Is a copy made when function returns a data.table?

Question

I am updating a set of functions that previously only accepted data.frame objects to work with data.table arguments.

I decided to implement the function using R's method dispatch so that the old code using data.frames will still work with the updated functions. In one of my functions, I take in a data.frame as input, modify it, and then return the modified data.frame. I created a data.table implementation as well. For example:

# The functions
foo <- function(d) {
  UseMethod("foo")
}

foo.data.frame <- function(d) {
  <Do Something>
  return(d)
}

foo.data.table <- function(d) {
  <Do Something>
  return(d)
}

I know that data.table works by making changes without copying, and I implemented foo.data.table while keeping that in mind. However, I return the data.table object at the end of the function because I want my old scripts to work with the new data.table objects. Will this make a copy of the data.table? How can I check? According to the documentation, one has to be very explicit to create a copy of a data.table, but I am not sure in this case.

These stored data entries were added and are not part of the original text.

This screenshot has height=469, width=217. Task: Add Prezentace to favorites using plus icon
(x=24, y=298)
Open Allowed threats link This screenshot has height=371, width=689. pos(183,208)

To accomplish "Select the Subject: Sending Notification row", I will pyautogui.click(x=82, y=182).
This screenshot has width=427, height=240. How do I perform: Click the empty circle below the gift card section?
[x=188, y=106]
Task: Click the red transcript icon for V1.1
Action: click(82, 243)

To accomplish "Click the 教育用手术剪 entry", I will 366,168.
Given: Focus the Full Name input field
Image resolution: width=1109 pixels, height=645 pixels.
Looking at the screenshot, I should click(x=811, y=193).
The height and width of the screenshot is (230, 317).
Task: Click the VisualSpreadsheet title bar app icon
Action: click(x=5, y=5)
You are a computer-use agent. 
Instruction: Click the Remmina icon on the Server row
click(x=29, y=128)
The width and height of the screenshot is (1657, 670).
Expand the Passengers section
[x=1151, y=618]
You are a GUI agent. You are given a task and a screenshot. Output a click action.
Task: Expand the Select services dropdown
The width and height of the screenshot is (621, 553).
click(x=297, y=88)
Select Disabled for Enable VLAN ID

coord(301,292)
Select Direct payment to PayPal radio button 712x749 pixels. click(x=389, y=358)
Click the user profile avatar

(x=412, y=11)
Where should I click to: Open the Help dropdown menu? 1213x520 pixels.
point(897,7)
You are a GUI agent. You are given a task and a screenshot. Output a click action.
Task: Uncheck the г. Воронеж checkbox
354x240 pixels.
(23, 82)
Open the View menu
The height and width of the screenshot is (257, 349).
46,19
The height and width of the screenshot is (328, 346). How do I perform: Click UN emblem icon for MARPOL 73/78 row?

The reason I want to return something when I do not have to with data.tables:

My old scripts look like this

someData <- read.table(...)
...
someData <- foo(someData)

I want the scripts to be able to run with data.tables by just changing the data ingest lines. In other words, I want the script to work by just changing someData <- read.table(...) to someData <- fread(...).

Answer 1

Thanks to Arun for his answer in the comments. I will be using his example in his comments to answer the question.

One can check if copies are being made by using the tracemem function to track an object in R. From the help file of the function, ?tracemem, the description says:

This function marks an object so that a message is printed whenever the internal code copies the object. It is a major cause of hard-to-predict memory use in R.

For example:

# Using a data.frame
df <- data.frame(x=1:5, y=6:10)
tracemem(df)
## [1] "<0x32618220>"
df$y[2L] <- 11L
## tracemem[0x32618220 -> 0x32661a98]: 
## tracemem[0x32661a98 -> 0x32661b08]: $<-.data.frame $<- 
## tracemem[0x32661b08 -> 0x32661268]: $<-.data.frame $<- 
df
##   x  y
## 1 1  6
## 2 2 11
## 3 3  8
## 4 4  9
## 5 5 10

# Using a data.table
dt <- data.table(x=1:5, y=6:10)
tracemem(dt)
## [1] "<0x5fdab40>"
set(dt, i=2L, j=2L, value=11L) # No memory output!
address(dt) # Verify the address in memory is the same
## [1] "0x5fdab40"
dt
##    x  y
## 1: 1  6
## 2: 2 11
## 3: 3  8
## 4: 4  9
## 5: 5 10

It appears that the data.frame object is copied twice when changing one element in the data.frame, while the data.table is modified in place without making copies!

From my question, I can just track the data.table or data.frame object, d, before passing it on to the function, foo, to check if any copies were made.

Answer 2

Not sure this adds anything, but as a cautionary tale note the following behavior:

library(data.table)
foo.data.table <- function(d) {
  d[,A:=4]
  d$B <- 1
  d[,C:=1]
  return(d)
}
set.seed(1)
dt     <- data.table(A=rnorm(5),B=runif(5),C=rnorm(5))
dt
#             A         B            C
# 1: -0.6264538 0.2059746 -0.005767173
# 2:  0.1836433 0.1765568  2.404653389
# 3: -0.8356286 0.6870228  0.763593461
# 4:  1.5952808 0.3841037 -0.799009249
# 5:  0.3295078 0.7698414 -1.147657009
result <- foo.data.table(dt)
dt
#    A         B            C
# 1: 4 0.2059746 -0.005767173
# 2: 4 0.1765568  2.404653389
# 3: 4 0.6870228  0.763593461
# 4: 4 0.3841037 -0.799009249
# 5: 4 0.7698414 -1.147657009
result
#    A B C
# 1: 4 1 1
# 2: 4 1 1
# 3: 4 1 1
# 4: 4 1 1
# 5: 4 1 1

So, evidently, dt is passed by reference to foo.data.table(...) and the first statement, d[,A:=4], modifies it by reference, changing column A in dt.

The second statement, d$B <- 1, forces the creation of a copy of d (also named d) scoped internal to the function. Then rhe third statement, d[,C:=1], modifies that by reference (but does not affect dt), and return(d) then returns the copy.

If you change the order of the second and third statements, the effect of the function call on dt is different.